The current sample size was underpowered to identify the small effect size group differences typically found in trials comparing CBT to active treatments.²² Recruitment was limited due to the reduced availability of participants. It is likely this reduced availability is associated with the wide geographic spread of individuals living within the rural localities in which this study was conducted.

The relatively high dropout rate compared to previous RCTs of CBT conducted within urban settings featuring primarily White-American, middle- to high-SES populations is an additional limitation.^{e.g.,19,20,70,75} Further compounding this issue was that a higher dropout rate differentially occurred in CBT, which necessitated more participants to be randomized to CBT. This method reduces the integrity of the randomization process. Accessibility barriers specific to the rural setting (e.g., travel distance, lack of public transportation) may have reduced participants’ ability to commit to the full 10-weeks of treatment. However, most psychotherapy clients drop out of therapy having attended fewer than six sessions.⁶² Given the present RCT was community-based, it may be the results found were more similar to those obtained in such non-research settings. Clearly, the current findings are more representative of low-SES, minority individuals and may not generalize to higher-SES, non-minority populations.

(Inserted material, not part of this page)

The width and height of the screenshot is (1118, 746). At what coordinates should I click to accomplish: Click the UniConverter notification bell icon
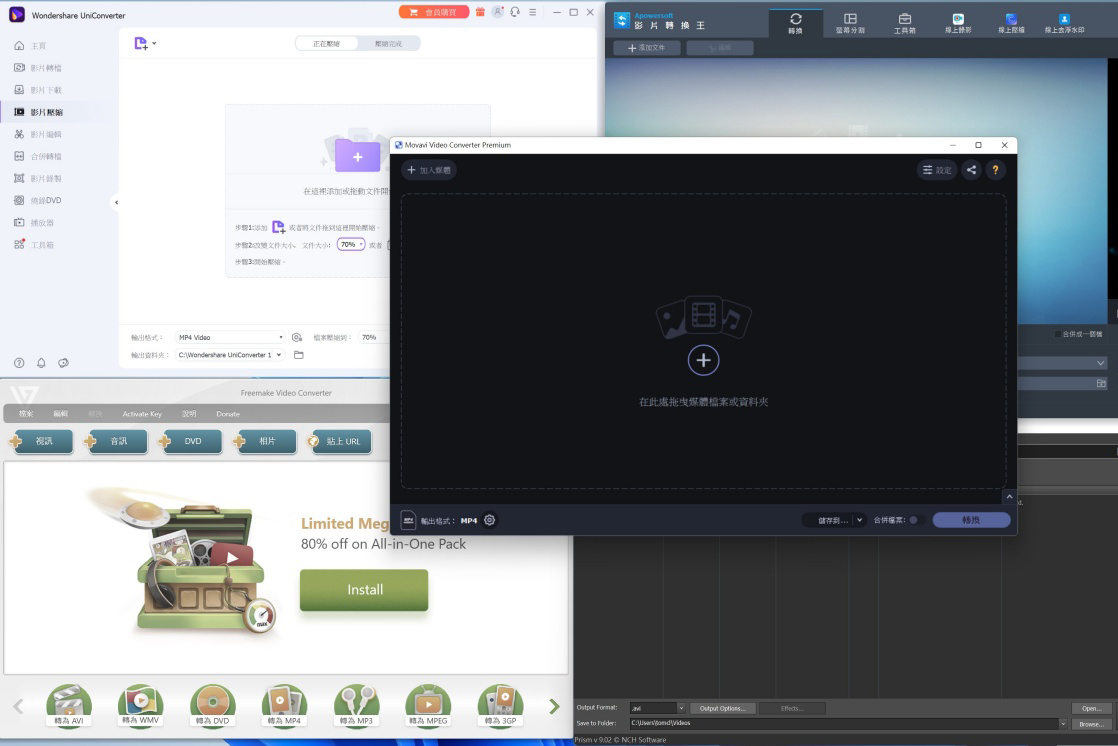click(41, 363)
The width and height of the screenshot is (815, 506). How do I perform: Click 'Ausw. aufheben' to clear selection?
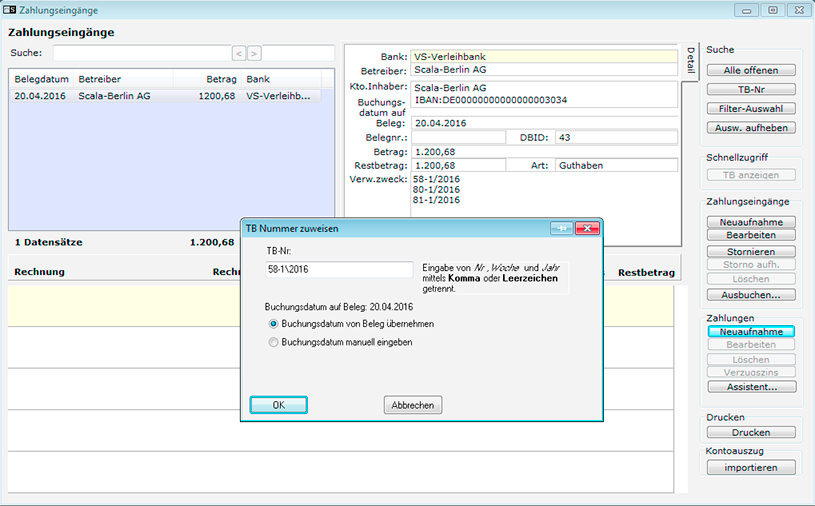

A further limitation is that insight into the specificity of the various CBT and EDU treatment elements and observed treatment effects cannot be fully elucidated from the current research design. While qualitative analyses were conducted and provided critical information in this regard,¹⁷ future research investigating the specific and nonspecific factors of therapy is needed to determine the necessary and sufficient components of treatment. A more sophisticated RCT with weekly assessments and a third condition (such as an attention or wait list control) is needed to fully elucidate the effects found in the current research.

Conclusion

This community-based RCT found that adapted, culturally sensitive psychosocial interventions for chronic pain represent viable treatment options within underserved, low-SES, minority chronic pain populations. Pervasive disparities speak to the need to strike a balance between efficacy and practicality of treatment approaches within special populations. While both the CBT and EDU approach were associated with short-and long-term improvements on pain-related outcomes, the cognitively-focused CBT protocol resulted in unique cognitive and affective changes. Still, a higher dropout rate occurred in CBT, suggesting further adaptations may be necessary to reduce the cognitive load of the treatment protocol. Given this initial support, and that group psychosocial treatments for chronic pain have been found to be cost-effective relative to surgery and medication,²² further adaptations to enhance tolerability of psychosocial treatments within underserved populations should be explored. Such further investigation is imperative as not only do psychosocial interventions reduce pain and interference due to pain, but also because they have the potential to target the emotional and cognitive concomitants of pain that lead to unnecessary suffering.